# What the exercise asks
From the records below, please return each line that holds the word "will".

..........

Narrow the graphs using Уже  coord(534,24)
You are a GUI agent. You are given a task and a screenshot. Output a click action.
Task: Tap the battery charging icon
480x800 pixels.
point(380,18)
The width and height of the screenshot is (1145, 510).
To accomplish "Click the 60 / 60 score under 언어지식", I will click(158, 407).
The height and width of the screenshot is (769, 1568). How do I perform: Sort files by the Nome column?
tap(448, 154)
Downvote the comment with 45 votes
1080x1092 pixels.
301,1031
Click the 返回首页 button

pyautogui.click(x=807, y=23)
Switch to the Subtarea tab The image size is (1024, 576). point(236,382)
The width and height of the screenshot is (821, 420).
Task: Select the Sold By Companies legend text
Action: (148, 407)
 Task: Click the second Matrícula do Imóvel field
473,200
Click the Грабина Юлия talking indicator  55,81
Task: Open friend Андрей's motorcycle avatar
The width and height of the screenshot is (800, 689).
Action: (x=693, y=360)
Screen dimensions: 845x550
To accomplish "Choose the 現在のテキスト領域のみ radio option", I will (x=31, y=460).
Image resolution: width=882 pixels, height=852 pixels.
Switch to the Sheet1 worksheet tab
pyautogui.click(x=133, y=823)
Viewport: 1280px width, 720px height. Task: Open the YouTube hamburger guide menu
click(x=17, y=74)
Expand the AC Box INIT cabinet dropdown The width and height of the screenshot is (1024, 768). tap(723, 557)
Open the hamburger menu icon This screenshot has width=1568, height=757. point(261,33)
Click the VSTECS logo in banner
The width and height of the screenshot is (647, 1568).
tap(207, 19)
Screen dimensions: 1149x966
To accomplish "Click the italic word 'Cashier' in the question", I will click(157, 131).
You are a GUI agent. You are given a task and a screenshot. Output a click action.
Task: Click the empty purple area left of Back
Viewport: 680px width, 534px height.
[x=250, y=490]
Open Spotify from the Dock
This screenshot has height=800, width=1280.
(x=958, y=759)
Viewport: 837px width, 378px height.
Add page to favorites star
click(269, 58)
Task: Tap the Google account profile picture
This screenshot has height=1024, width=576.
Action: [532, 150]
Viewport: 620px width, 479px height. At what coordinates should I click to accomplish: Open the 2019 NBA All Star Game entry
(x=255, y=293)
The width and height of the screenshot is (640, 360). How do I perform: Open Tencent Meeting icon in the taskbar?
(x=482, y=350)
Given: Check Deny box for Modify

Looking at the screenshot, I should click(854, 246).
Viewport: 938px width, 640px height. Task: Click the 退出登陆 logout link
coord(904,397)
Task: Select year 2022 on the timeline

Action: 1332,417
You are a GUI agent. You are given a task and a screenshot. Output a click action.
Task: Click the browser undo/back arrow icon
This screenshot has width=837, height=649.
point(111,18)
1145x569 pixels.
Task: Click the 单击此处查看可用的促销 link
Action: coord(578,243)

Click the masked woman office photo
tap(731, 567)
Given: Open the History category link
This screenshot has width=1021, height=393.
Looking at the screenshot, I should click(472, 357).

..........

# Result for this exercise
To accomplish "Click the 60 / 60 score under 언어지식", I will click(158, 407).
To accomplish "Choose the 現在のテキスト領域のみ radio option", I will (x=31, y=460).
To accomplish "Click the italic word 'Cashier' in the question", I will click(157, 131).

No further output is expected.